As of now, the two pigs are not on the menu. They are alternately known as “Piggly and Wiggly” or “Bacon and Sausage.” “The pigs are meat pigs, but for now, they’re just great composters,” farmer Tobin Porter-Brown says.

“This year is experimental in determining the farm yield vs. how much we’ll incorporate onto menus and how much we’ll process and maybe preserve,” Roush says. “For example, when we’re blessed with a bumper crop of zucchini, how do we handle that?”

Getting so much fresh produce means thinking about how training processes for kitchen staff will need to change to address that, since many produce items have been pre-washed or pre-cut in the past.

“The variety of what we’re going to be getting means redevelopment of our staff, going back to washing and knife skills and the safe way to hold produce,” Roush says. “But it’s exciting, because that means going back to our culinary roots.”

“We’ve had a lot of conversations about not only what would be grown, but addressing the man power needed, for instance, to peel garlic when we had been using pre-peeled garlic before, or to dice winter squash when we would get pre-diced,” Thompson says.

So far, choosing things that are easy to process has been a good answer: instead of a labor-intensive squash like Butternut, with its hard skin, dining services orders more spaghetti squash or acorn squash (easier to work with).

Also, dining services is thinking about partnering with a local production co-op to help with abundant produce.

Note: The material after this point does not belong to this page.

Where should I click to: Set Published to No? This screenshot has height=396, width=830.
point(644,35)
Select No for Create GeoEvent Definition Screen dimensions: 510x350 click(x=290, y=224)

The first couple months of production have brought kale, collards, Swiss chard, carrots, green beans, turnips, tomatoes, basil, cilantro, dill, lettuce, arugula and more.

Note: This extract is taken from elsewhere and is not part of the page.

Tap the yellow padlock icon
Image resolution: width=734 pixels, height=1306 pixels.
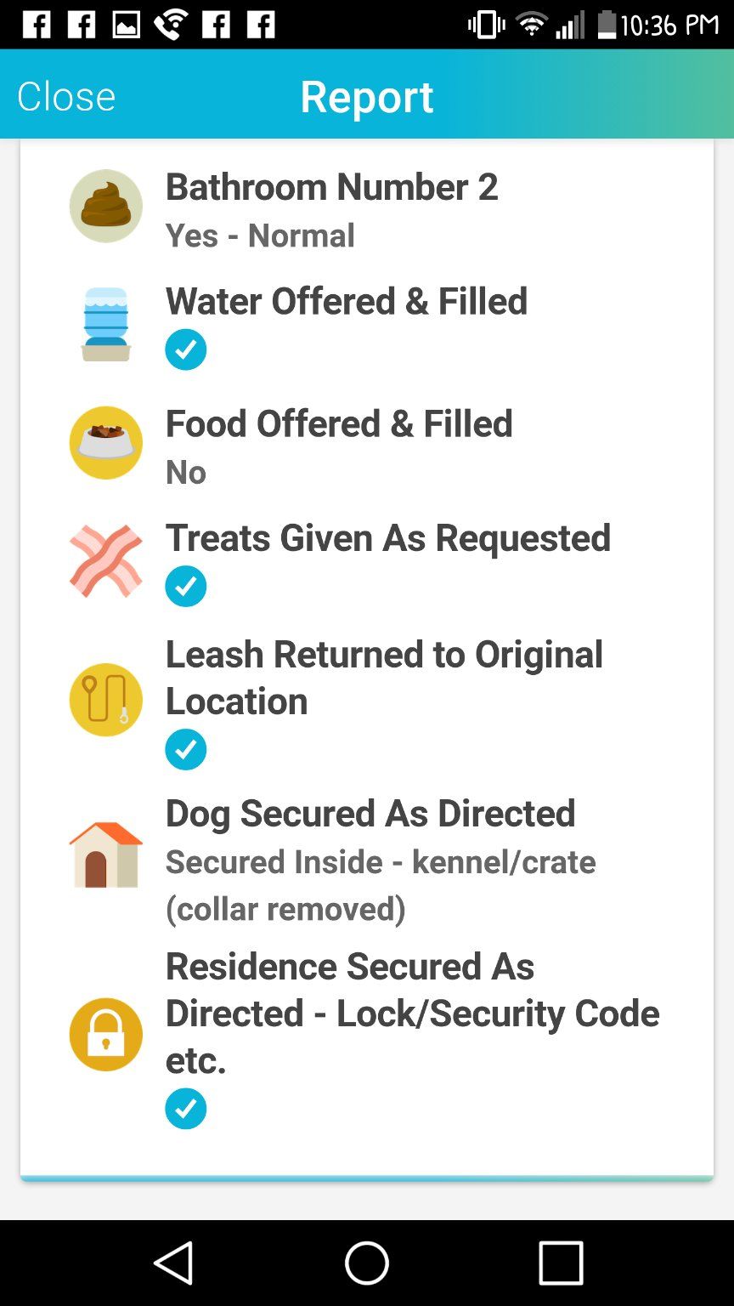point(105,1034)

Buzzing with activity: Bees are good for the farm and there are plenty, with a graduate student's project on different shapes of apiaries.

Near the end of the summer, before students arrived on campus, 100 lbs. of basil found their way to the kitchen, so Roush made pesto that can be used to zest up pasta dishes or grilled vegetables throughout the school year. Tomato purees have also been frozen—farm-fresh flavor will be present on winter pasta dishes.

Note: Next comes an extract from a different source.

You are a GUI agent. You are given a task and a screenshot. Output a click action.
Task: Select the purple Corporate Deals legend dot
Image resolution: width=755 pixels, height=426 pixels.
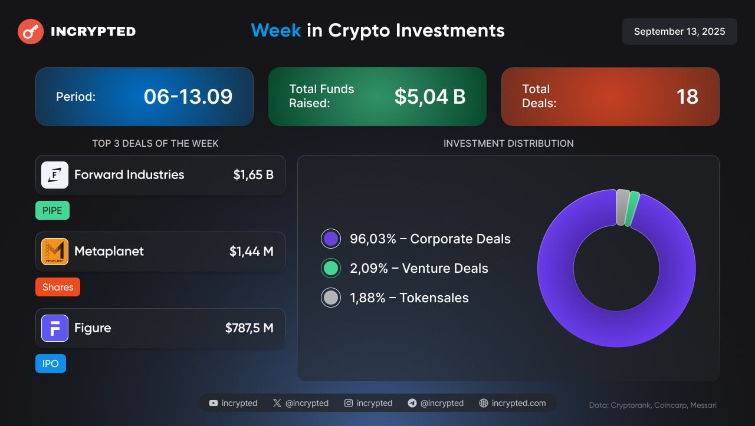point(331,239)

As students arrived on campus, they were greeted with a luncheon that featured lettuce, watermelon and more from the Book & Plow Farm, which was also noted in orientation packets. Signage in the dining hall will always denote the super fresh, super local produce as well, Thompson says.

Dining services is planning several “Select Dinners,” in which about 50 students’ names are drawn to participate in a luxury seasonal four-course meal made with produce from the farm.

There will be pick-your-own produce opportunities for the campus community, and even pick-your-own flower events.

The farm is growing on the academic side as well. Over the summer, five paid student interns worked at the farm, learning about the business principles of farming and also the specifics of organic farming.

“It’s been a really fun process, showing them what it’s like to be on a farm, and then seeing the production that goes on in the dining hall just takes it one step further,” Porter-Brown says.

Faculty members have been conducting biology research on the farm, and bringing classes out for hands-on learning opportunities on soil composition and more. An academic from a nearby college working on her senior project about bees has constructed a few apiaries along the edge of the land, keeping things buzzing.

Everyone involved hopes the farm will be a resource for the college and community as it nears maturity in a few years and all the hard work really pays off.

“We’ve been working really hard to move in this direction,” Thompson says.